%%
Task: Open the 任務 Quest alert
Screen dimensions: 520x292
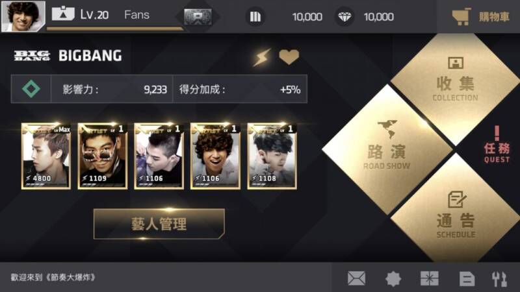Action: click(497, 145)
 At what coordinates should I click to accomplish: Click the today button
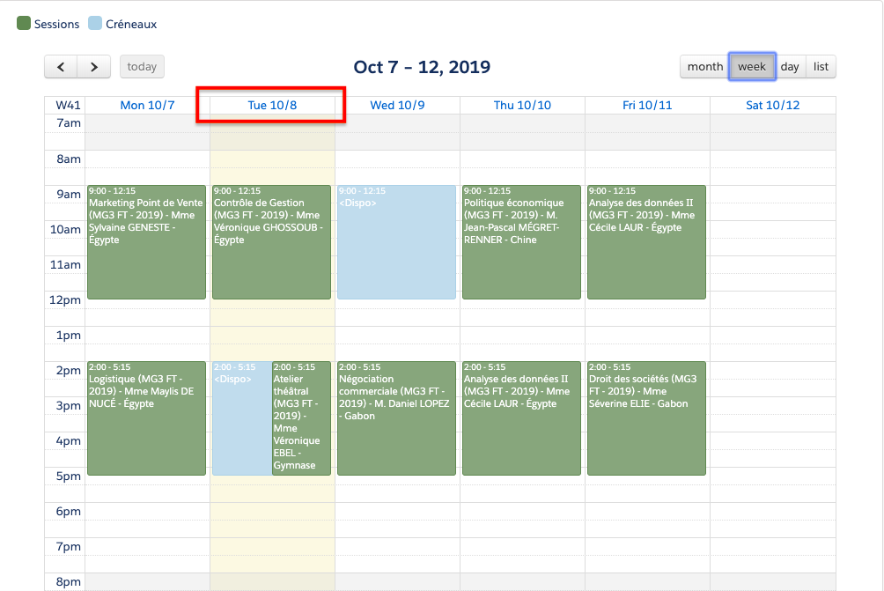142,66
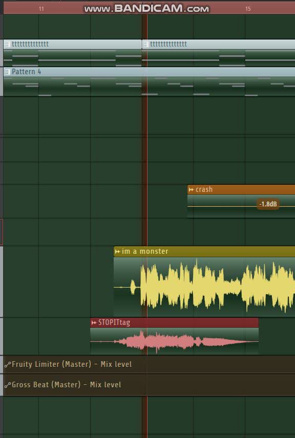Open the Pattern 4 clip menu icon
The height and width of the screenshot is (438, 295).
7,72
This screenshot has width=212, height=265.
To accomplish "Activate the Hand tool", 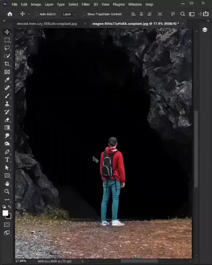I will pos(7,184).

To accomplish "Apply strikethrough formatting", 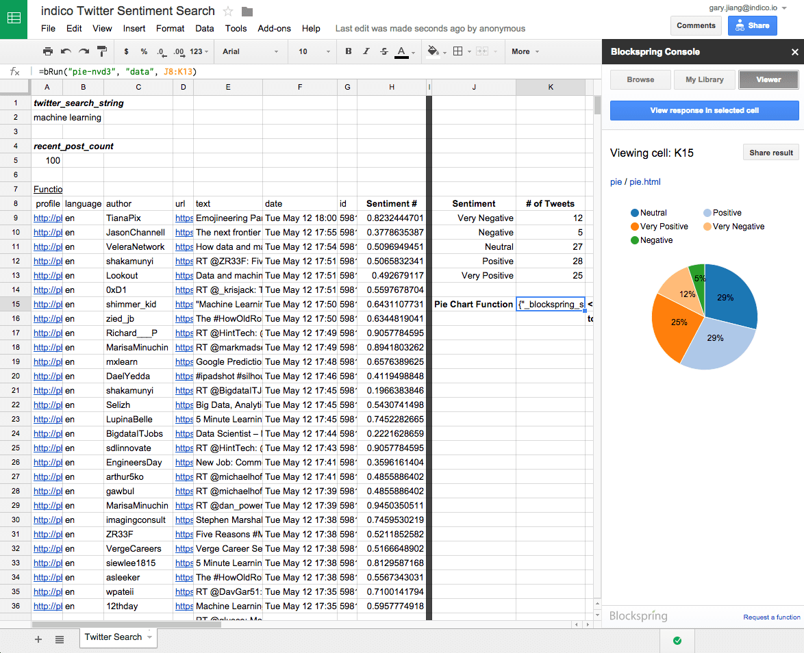I will tap(384, 51).
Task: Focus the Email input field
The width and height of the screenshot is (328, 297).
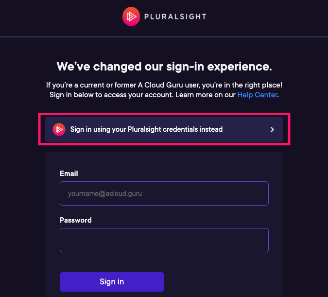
%%
DIRECTIONS |
If a picture falls within the lines from the one containing "Task: Focus the Email input field" through the end of the material, leave it out while repeating those lines exactly.

SOLUTION FOR THIS TASK |
Task: Focus the Email input field
The width and height of the screenshot is (328, 297).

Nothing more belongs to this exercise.